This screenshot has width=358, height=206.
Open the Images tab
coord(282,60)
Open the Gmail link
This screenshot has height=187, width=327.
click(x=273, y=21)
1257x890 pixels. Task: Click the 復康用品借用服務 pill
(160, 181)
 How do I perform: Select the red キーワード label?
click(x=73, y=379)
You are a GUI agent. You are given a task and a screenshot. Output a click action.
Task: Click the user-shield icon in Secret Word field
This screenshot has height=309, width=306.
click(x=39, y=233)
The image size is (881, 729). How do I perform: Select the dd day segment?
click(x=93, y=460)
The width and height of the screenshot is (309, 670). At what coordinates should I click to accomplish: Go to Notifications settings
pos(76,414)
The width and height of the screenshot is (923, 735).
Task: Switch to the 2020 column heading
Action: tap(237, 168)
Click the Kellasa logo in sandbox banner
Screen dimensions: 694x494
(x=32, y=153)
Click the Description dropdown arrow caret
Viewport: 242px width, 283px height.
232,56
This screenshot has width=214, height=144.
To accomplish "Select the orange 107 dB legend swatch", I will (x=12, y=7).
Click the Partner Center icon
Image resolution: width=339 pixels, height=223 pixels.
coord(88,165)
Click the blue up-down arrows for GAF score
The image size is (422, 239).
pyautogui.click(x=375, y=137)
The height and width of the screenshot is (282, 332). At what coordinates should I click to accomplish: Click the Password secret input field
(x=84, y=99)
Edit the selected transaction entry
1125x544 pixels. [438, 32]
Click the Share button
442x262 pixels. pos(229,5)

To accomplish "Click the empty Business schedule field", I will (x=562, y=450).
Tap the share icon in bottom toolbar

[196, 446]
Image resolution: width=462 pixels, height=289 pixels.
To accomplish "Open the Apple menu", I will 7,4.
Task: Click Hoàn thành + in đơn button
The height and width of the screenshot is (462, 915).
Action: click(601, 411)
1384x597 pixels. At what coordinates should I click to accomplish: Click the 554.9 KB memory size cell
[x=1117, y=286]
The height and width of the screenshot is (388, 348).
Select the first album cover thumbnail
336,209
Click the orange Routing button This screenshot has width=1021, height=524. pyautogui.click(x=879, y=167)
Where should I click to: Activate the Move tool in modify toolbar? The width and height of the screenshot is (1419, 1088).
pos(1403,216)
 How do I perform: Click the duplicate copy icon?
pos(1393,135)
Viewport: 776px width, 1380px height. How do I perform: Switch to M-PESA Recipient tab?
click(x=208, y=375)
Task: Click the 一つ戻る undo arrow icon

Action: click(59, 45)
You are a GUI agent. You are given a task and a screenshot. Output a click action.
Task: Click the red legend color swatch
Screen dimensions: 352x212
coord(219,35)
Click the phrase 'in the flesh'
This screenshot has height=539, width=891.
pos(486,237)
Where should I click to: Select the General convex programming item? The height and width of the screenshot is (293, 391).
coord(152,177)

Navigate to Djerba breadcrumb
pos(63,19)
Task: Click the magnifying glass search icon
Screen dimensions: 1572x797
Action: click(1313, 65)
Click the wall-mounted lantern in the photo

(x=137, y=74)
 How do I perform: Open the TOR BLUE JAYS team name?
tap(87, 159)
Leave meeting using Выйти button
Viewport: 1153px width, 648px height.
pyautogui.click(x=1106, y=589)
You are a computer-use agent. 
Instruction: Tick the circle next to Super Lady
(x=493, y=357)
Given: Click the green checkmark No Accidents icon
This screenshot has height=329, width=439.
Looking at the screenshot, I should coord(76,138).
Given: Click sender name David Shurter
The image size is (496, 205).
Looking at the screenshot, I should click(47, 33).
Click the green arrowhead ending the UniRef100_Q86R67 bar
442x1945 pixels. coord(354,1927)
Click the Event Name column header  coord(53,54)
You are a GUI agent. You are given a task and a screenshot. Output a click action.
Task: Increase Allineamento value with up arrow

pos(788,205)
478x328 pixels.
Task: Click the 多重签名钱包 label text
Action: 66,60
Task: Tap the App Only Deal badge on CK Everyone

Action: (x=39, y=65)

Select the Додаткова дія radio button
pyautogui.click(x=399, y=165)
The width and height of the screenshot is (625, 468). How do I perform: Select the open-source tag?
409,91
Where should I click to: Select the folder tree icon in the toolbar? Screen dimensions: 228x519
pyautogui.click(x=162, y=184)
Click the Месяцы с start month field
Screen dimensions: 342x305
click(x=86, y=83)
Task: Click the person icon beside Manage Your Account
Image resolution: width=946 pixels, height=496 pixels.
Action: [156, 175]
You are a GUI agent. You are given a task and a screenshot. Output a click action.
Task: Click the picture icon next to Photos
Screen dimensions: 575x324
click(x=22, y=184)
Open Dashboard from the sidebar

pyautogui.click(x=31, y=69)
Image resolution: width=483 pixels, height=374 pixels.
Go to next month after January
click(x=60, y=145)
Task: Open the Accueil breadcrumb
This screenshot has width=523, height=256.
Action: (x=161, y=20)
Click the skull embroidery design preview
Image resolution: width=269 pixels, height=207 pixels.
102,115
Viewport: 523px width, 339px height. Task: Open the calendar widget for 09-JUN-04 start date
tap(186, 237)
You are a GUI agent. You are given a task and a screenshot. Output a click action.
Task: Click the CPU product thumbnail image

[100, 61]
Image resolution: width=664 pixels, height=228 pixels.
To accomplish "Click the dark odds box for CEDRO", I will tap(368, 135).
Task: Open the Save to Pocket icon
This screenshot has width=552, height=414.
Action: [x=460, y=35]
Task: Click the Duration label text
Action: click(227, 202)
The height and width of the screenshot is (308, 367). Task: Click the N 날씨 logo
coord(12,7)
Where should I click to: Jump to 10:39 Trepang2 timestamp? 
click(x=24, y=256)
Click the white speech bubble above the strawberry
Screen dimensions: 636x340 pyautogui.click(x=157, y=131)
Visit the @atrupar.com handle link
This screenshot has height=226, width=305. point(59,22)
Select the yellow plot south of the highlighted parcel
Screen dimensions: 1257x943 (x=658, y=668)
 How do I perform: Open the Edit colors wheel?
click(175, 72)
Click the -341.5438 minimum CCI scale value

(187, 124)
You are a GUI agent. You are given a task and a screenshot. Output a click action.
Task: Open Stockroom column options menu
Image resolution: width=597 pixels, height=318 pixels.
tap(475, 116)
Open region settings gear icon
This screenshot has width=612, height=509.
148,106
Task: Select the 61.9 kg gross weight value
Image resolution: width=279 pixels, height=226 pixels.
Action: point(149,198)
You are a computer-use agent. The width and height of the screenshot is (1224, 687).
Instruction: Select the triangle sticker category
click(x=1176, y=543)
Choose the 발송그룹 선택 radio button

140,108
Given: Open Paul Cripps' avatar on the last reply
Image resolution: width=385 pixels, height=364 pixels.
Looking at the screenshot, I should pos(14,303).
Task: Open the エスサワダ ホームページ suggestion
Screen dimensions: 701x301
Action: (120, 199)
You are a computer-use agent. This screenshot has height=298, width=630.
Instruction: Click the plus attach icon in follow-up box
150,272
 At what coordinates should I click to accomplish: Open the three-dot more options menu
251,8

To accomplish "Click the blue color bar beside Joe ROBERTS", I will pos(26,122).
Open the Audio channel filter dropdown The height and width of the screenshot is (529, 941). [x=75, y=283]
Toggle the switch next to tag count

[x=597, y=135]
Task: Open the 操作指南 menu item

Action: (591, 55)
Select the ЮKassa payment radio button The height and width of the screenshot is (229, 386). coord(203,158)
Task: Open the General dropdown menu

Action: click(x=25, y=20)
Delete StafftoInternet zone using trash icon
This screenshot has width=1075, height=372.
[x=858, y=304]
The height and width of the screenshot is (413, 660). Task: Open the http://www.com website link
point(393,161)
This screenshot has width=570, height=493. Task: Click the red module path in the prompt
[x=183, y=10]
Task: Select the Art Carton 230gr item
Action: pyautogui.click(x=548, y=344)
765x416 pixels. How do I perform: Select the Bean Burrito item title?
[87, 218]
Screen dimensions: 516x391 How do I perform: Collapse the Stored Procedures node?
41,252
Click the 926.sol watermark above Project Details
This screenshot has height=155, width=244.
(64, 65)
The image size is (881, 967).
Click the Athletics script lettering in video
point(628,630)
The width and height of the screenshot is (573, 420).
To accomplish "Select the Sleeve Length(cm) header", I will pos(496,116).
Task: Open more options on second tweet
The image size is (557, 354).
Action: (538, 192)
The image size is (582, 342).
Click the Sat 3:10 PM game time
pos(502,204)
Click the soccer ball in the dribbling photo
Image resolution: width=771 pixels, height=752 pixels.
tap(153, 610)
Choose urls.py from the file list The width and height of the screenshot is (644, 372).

::::::::

Assigned task: Check each line of the data for the string "computer" and state how many lines contain it, without any other output.

Answer section: 3